Editing CXCSCMU GroupWiki (section)

== Building from open source ==
A formalization of the process of building from open-source repositories.

=== Incremental validation ===
Conducting incremental validation of an open-source repository is highly recommended so that we can be sure that all components are performing as expected. 

* Evaluate the performance of outputs 
** Evaluate quickly published outputs and check if performance agrees with what they claim.
** For example, an “output” refers to the predicted rank in a retrieval task on a dev set.
* Evaluate performance on published artefacts
** For example, if trained embeddings are available, validate performance on that using a prediction step of the downloaded trained model. 
** Unlikely to be available due to large file sizes (see: inference step).
* Run inference (forward) pass
** To obtain predictions on downstream task 
** Follow open-source instructions for this step.
** Check if performance agrees with performance claims. 
* Run training 
** Required if you are further fine-tuning the model (or parts thereof)  
** Follow up with inference 

=== Mitigation / Debugs when validation fails ===
Some reasons why code doesn't work and possible solutions. 

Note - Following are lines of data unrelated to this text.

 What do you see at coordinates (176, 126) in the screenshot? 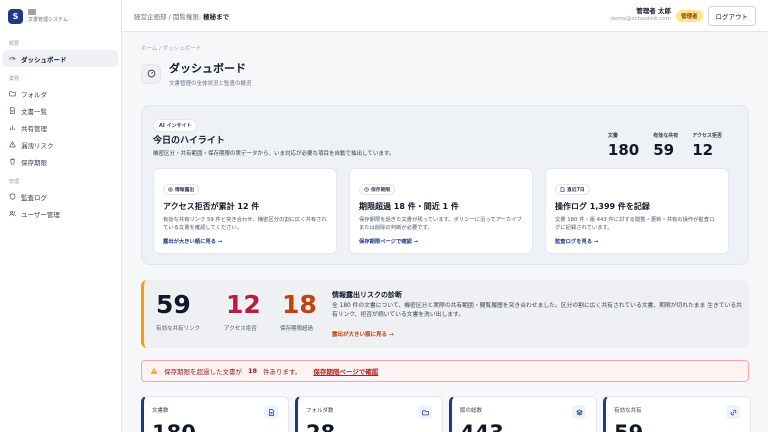
I see `ai-insight-badge: AI インサイト` at bounding box center [176, 126].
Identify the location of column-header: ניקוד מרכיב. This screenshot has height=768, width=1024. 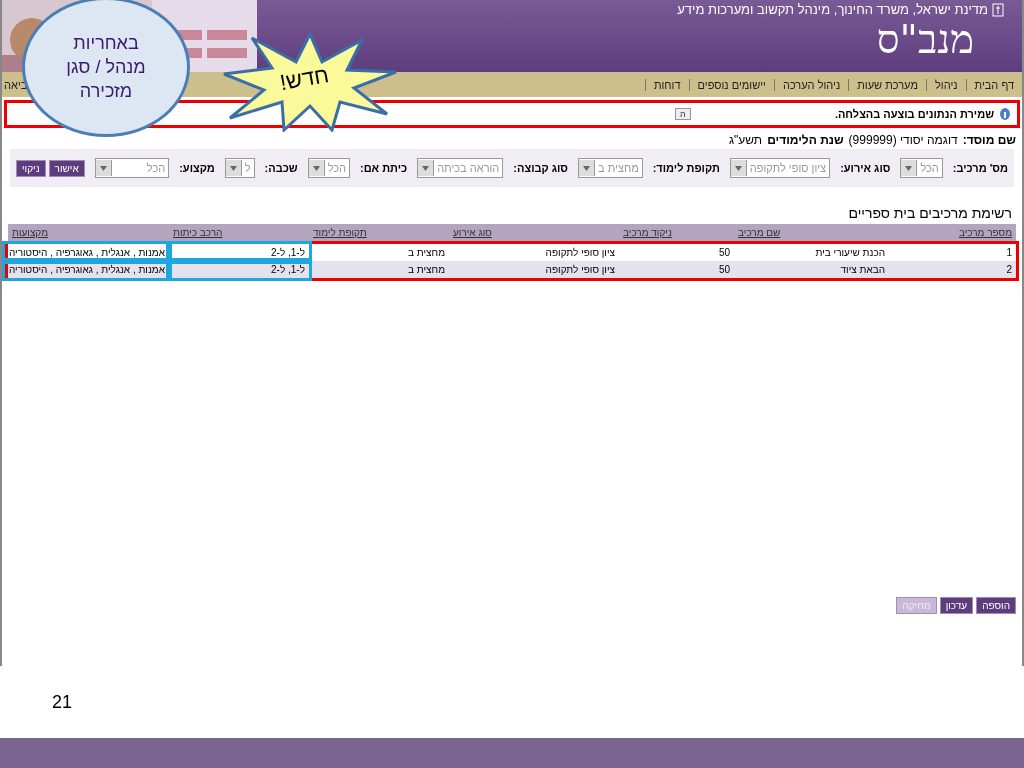
(676, 232).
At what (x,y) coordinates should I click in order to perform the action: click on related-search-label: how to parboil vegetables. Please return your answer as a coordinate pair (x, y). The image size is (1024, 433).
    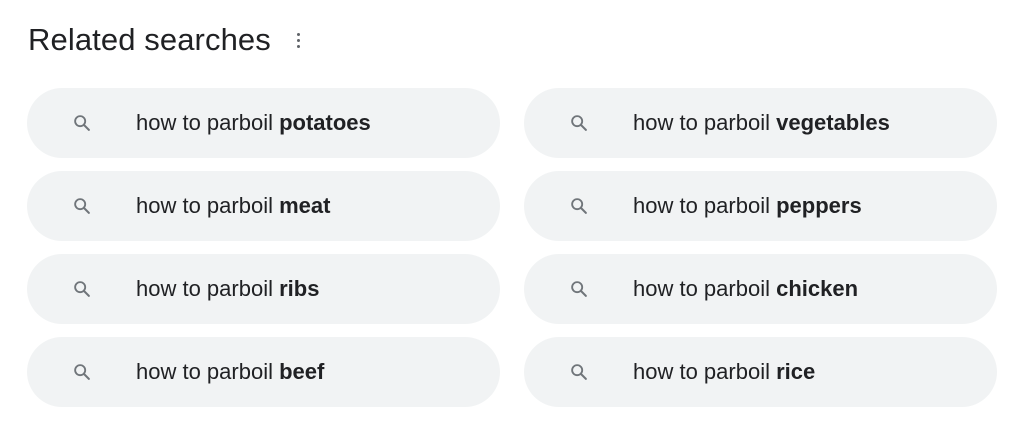
    Looking at the image, I should click on (762, 122).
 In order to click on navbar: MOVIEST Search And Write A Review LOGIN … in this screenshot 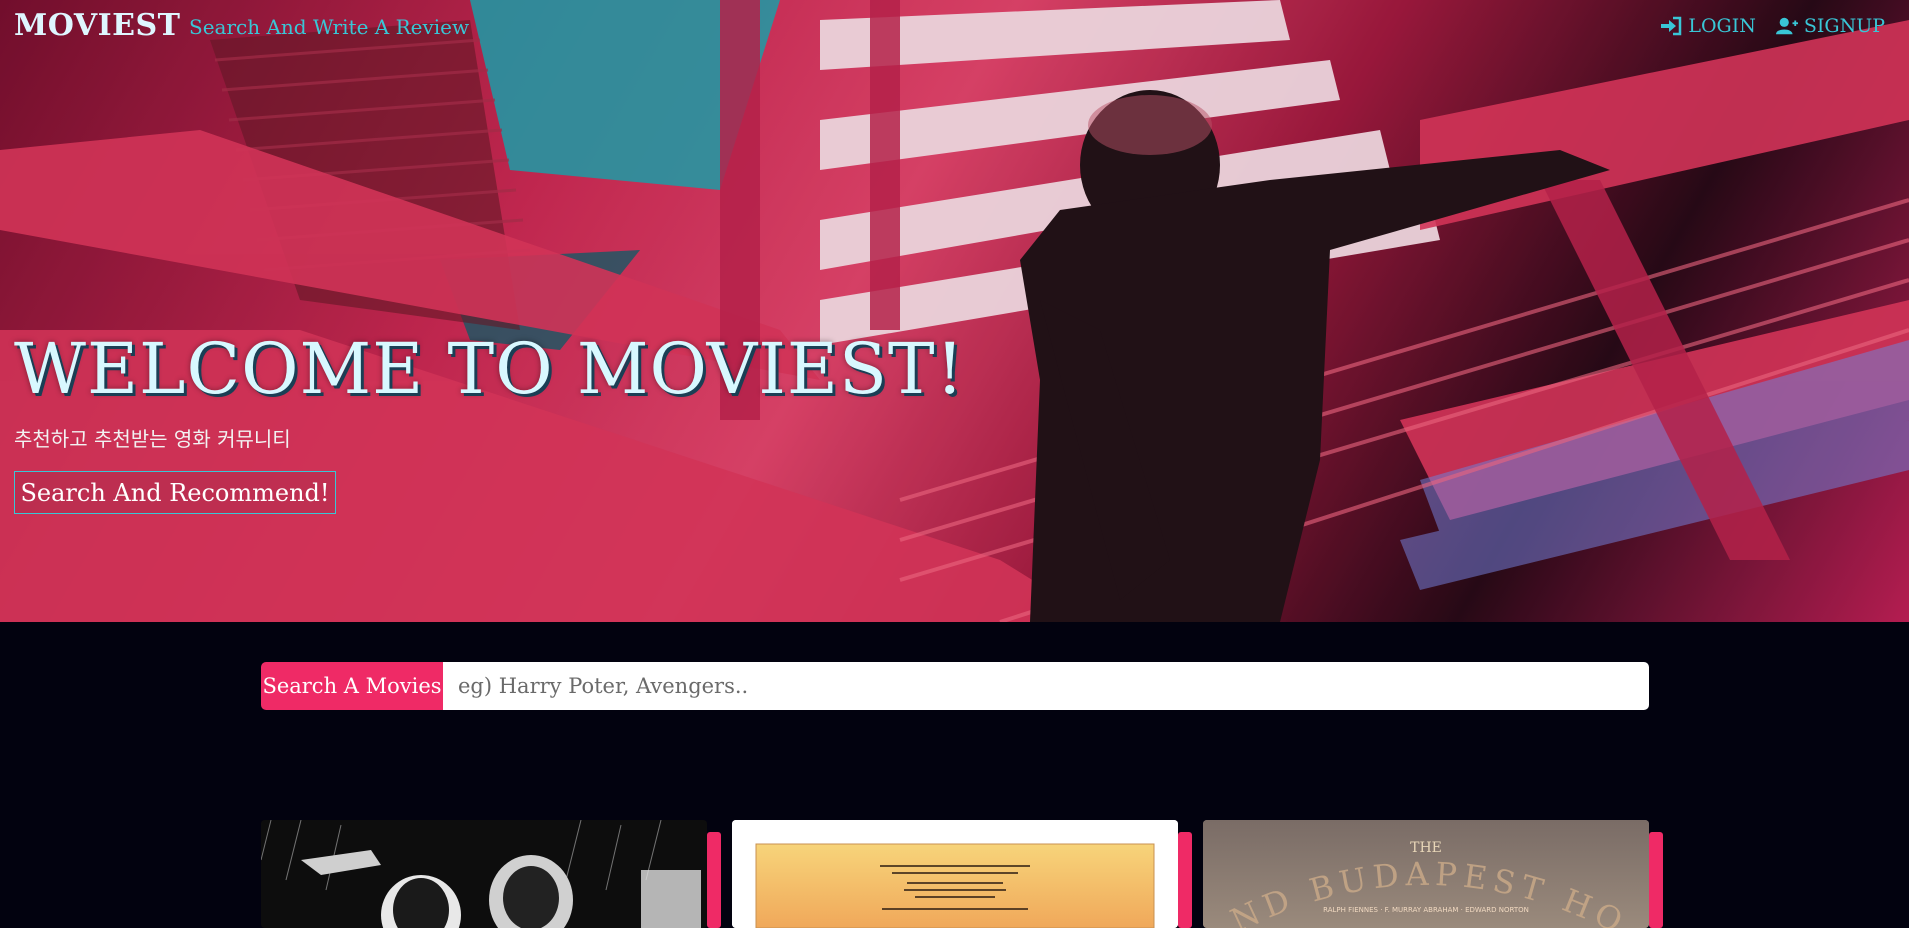, I will do `click(954, 27)`.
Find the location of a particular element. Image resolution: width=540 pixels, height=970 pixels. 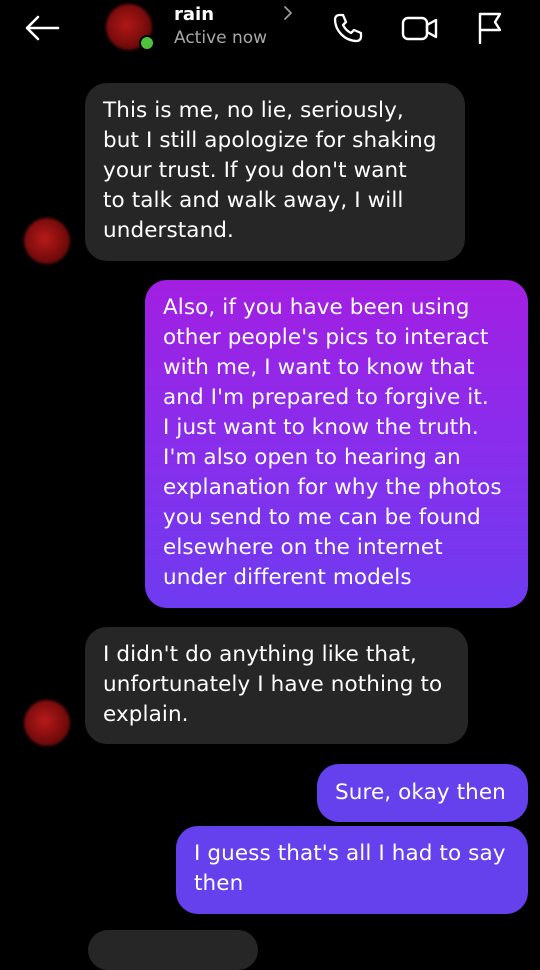

back-arrow-icon is located at coordinates (42, 28).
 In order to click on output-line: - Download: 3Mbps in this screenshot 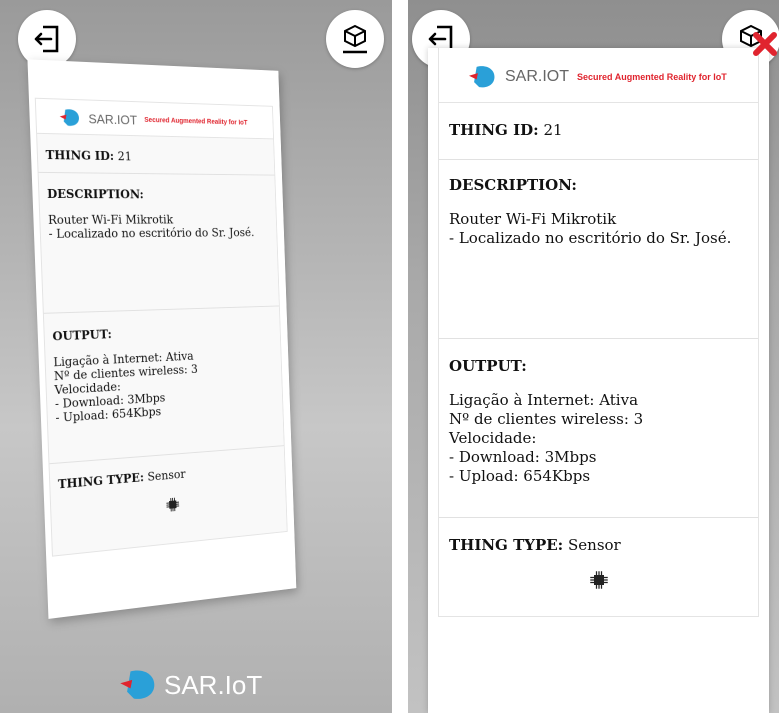, I will do `click(523, 457)`.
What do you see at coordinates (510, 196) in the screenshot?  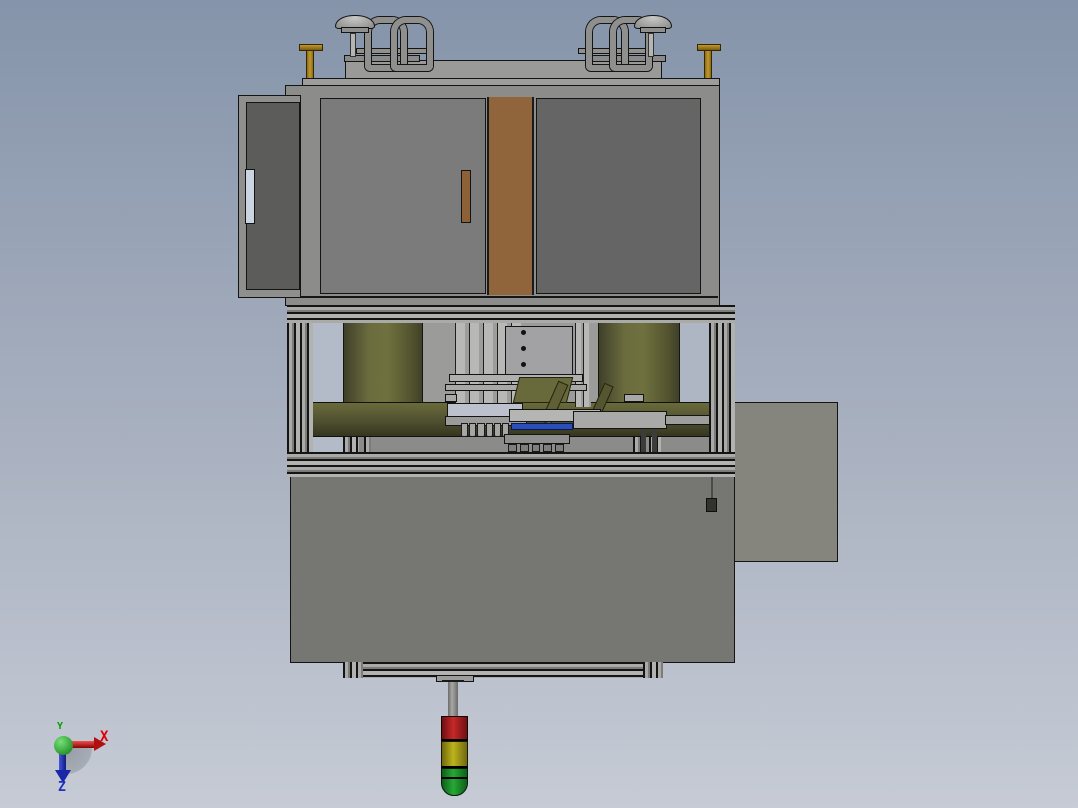 I see `cabinet-center-strip` at bounding box center [510, 196].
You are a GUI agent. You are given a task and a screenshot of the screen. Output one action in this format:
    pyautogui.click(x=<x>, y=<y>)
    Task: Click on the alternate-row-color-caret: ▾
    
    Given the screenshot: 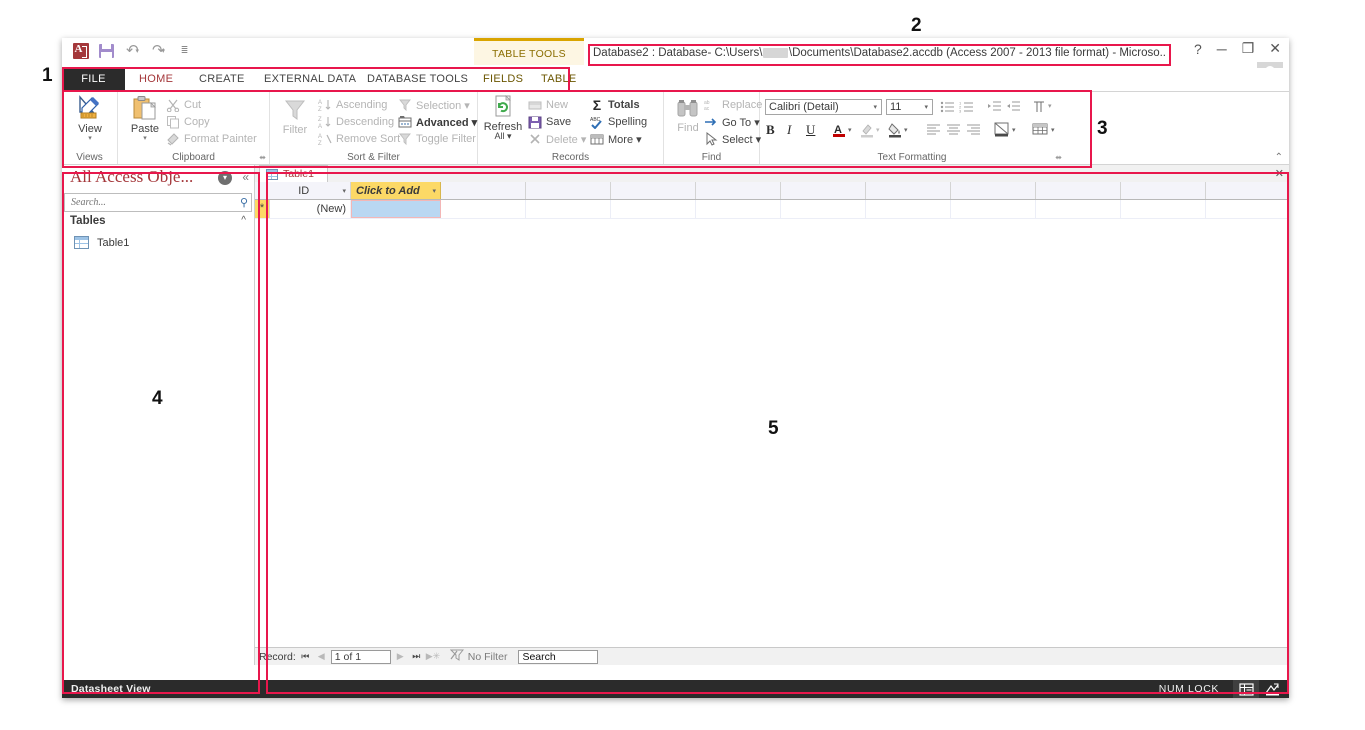 What is the action you would take?
    pyautogui.click(x=1014, y=130)
    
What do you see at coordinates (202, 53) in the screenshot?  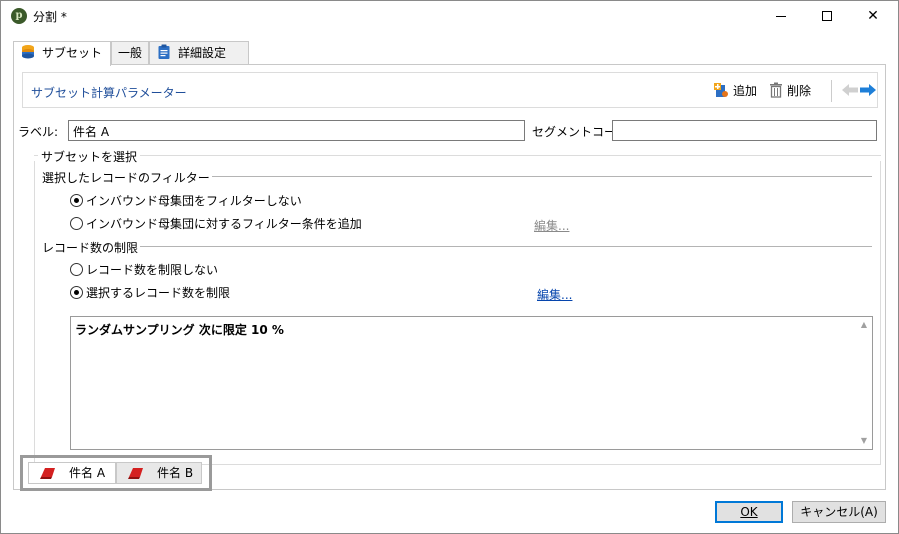 I see `tab-advanced-label: 詳細設定` at bounding box center [202, 53].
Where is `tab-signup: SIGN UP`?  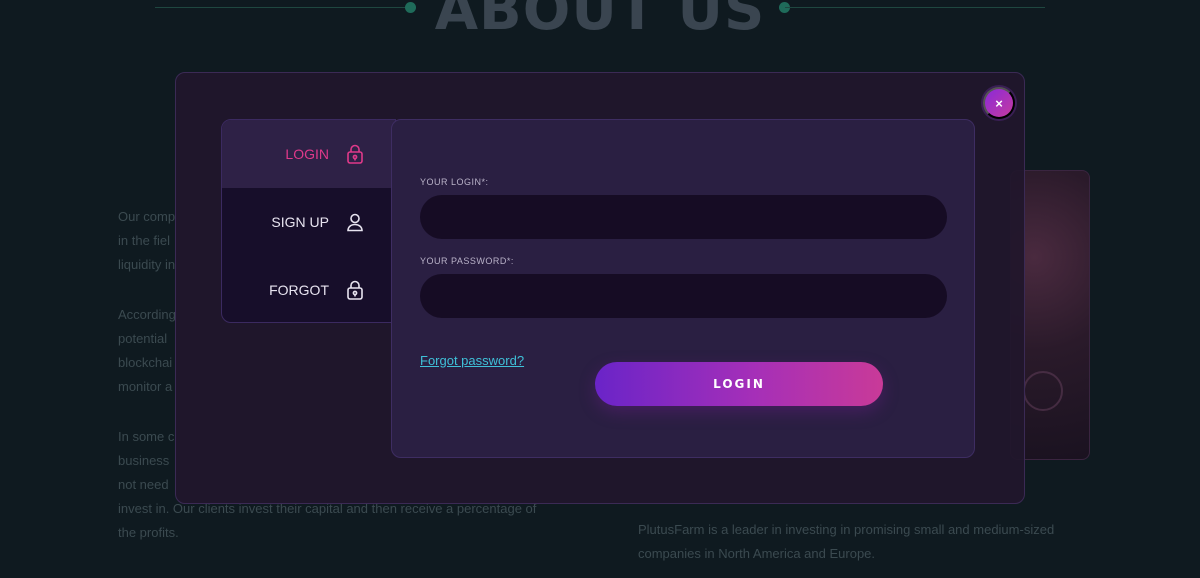 tab-signup: SIGN UP is located at coordinates (308, 222).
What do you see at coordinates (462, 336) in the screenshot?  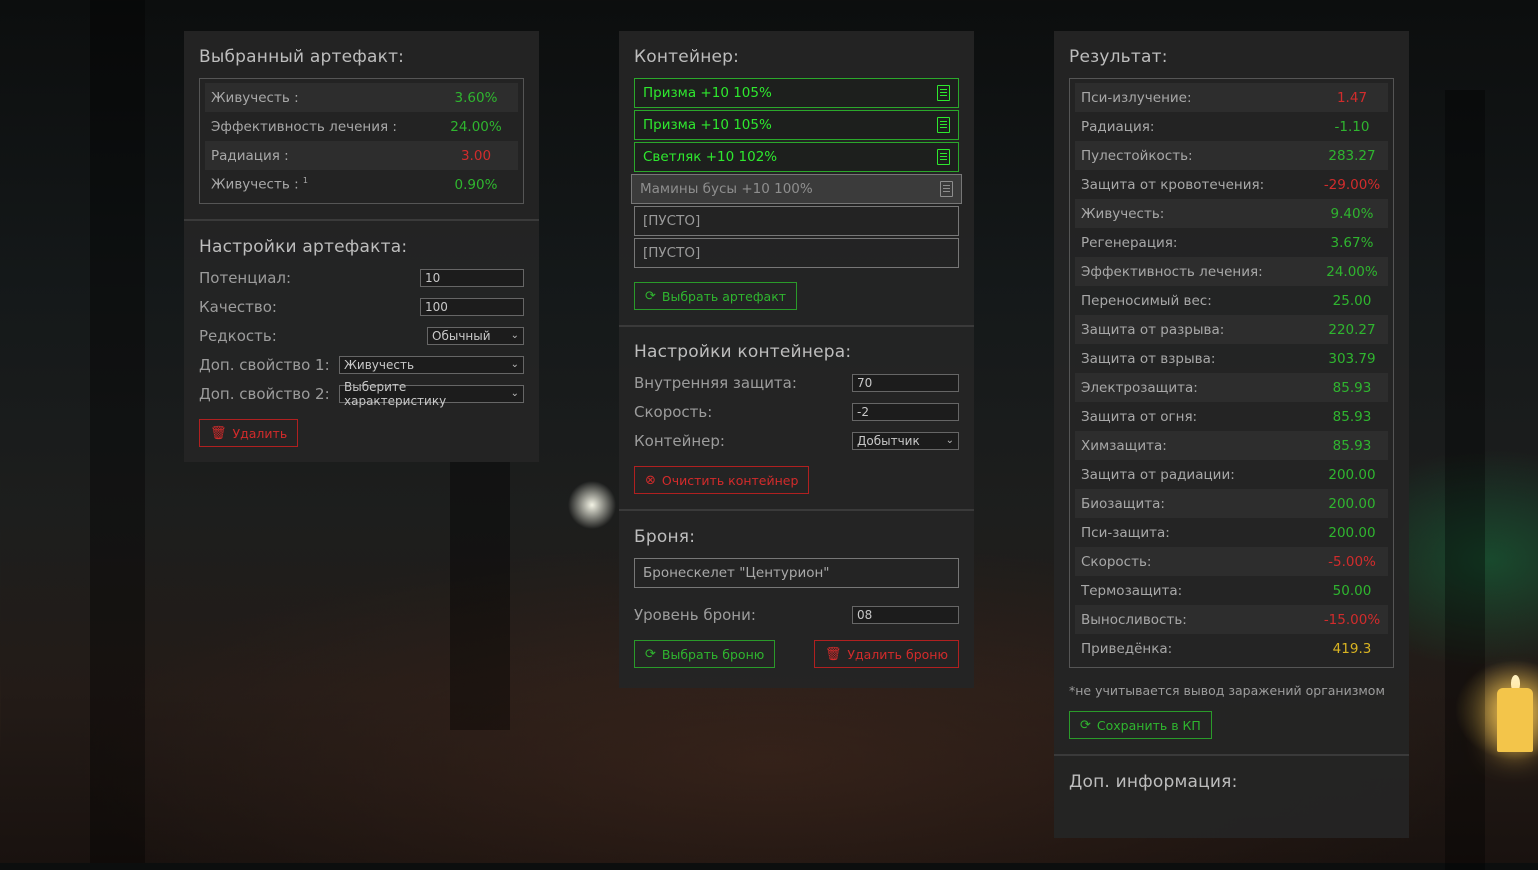 I see `rarity-select-value: Обычный` at bounding box center [462, 336].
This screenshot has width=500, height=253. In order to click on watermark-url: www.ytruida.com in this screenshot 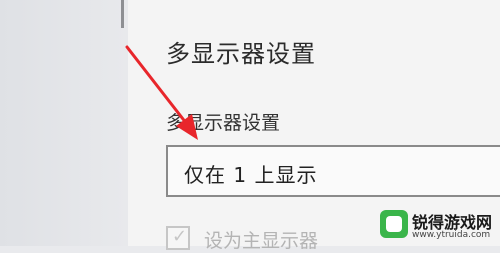, I will do `click(452, 235)`.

* Code is not written to open-source standards 
** Code may have worked for authors, but it is not generally usable
** Sometimes fixes are easy – check-in/out directories
* Code is from a while ago 
** Check package versions that authors use, and replicate in venv if possible 
** If intending to fine-tune model for future use, you probably want to update the code -- see documentation on any breaking updates 
* Missing components needed 
** Probably the authors also based their project off someone else’s – can do some digging to see if the missing component is anywhere else on the internet
* Everything runs without error, but results are just not replicable 😡 
** Check data processing (lookout for corrupted / truncated files)
** Check model parameters (especially optimization parameters) 
** Check that “default” parameters in args correspond to optimal values they report in the paper 

Always a good idea to check github issues and see if you problem is a "known" problem, and if there are any workarounds.